Data for locating words and elements:

----

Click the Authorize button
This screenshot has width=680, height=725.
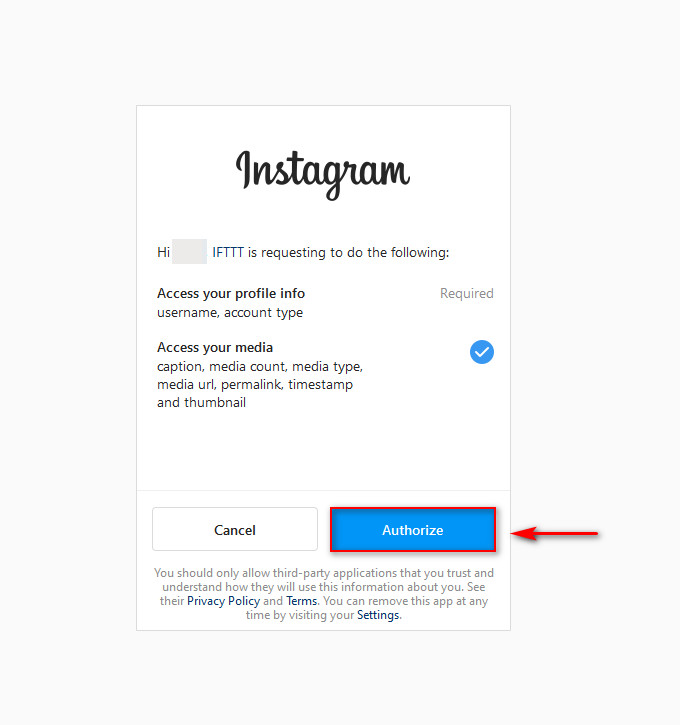click(413, 529)
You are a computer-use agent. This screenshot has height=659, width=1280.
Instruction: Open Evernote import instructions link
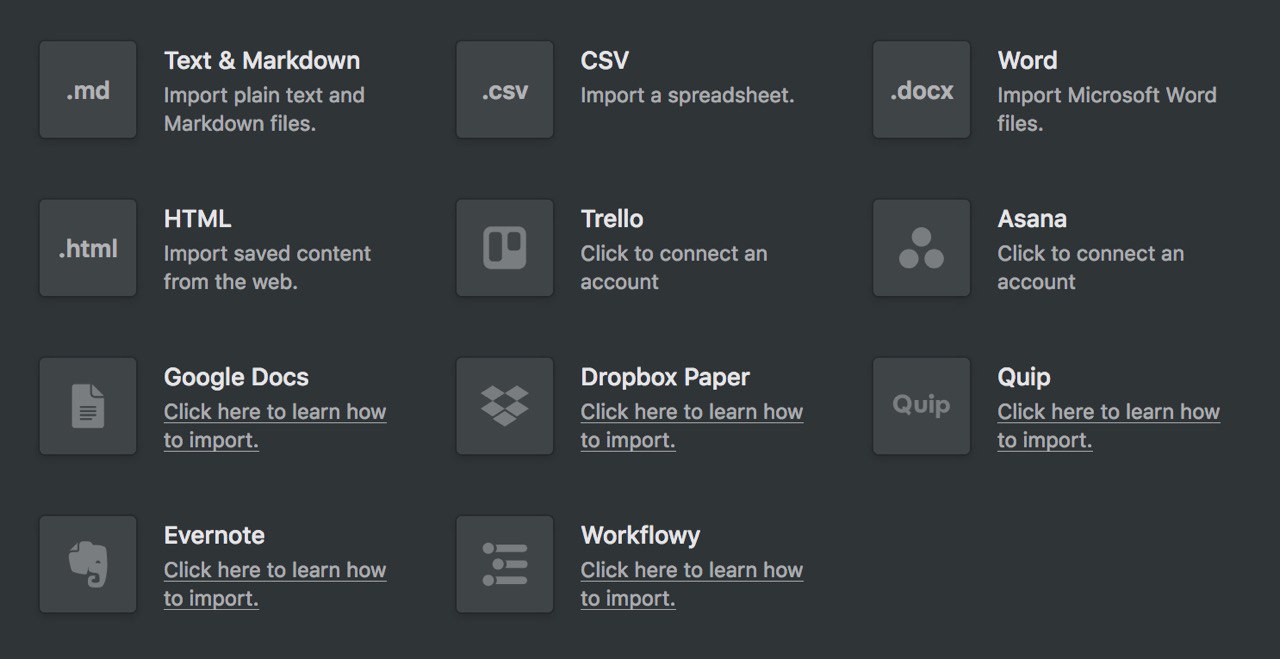point(275,584)
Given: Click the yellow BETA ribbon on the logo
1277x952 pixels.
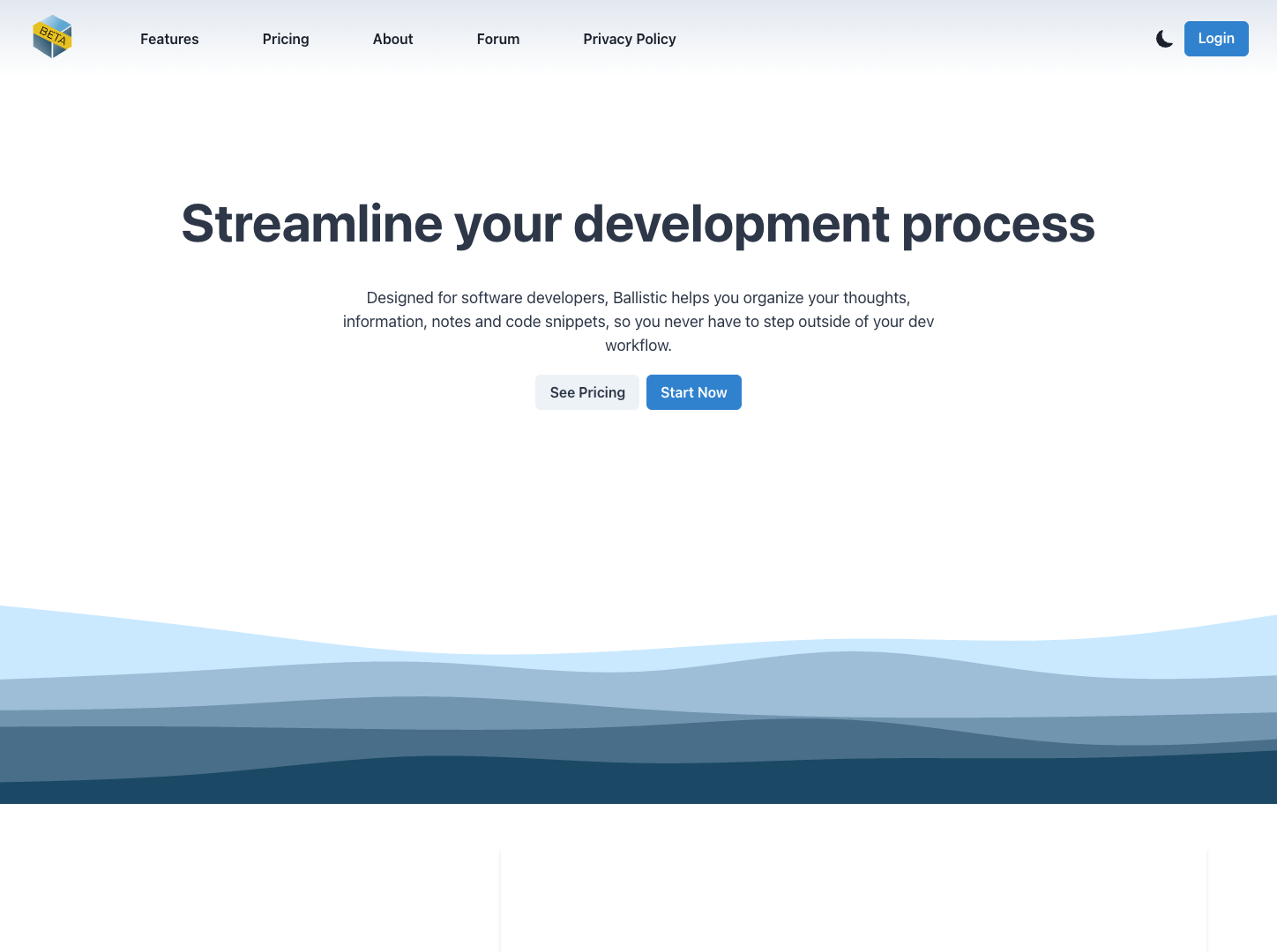Looking at the screenshot, I should pyautogui.click(x=50, y=36).
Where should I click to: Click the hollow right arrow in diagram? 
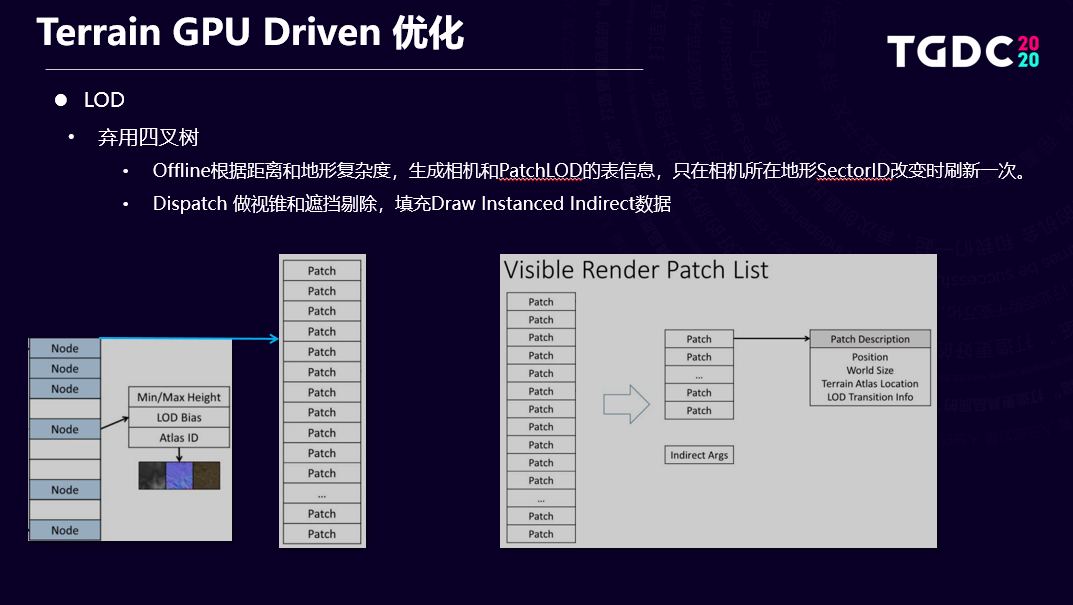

----

== Exercise task ==
Reproduce the data above verbatim, omitting the pictures.

== Written answer ==
Click the Authorize button
This screenshot has width=680, height=725.
click(413, 529)
You are a computer-use agent. This screenshot has height=659, width=1280.
Instruction: Open Evernote import instructions link
point(275,584)
Given: Click the yellow BETA ribbon on the logo
1277x952 pixels.
Looking at the screenshot, I should pyautogui.click(x=50, y=36).
Where should I click to: Click the hollow right arrow in diagram? 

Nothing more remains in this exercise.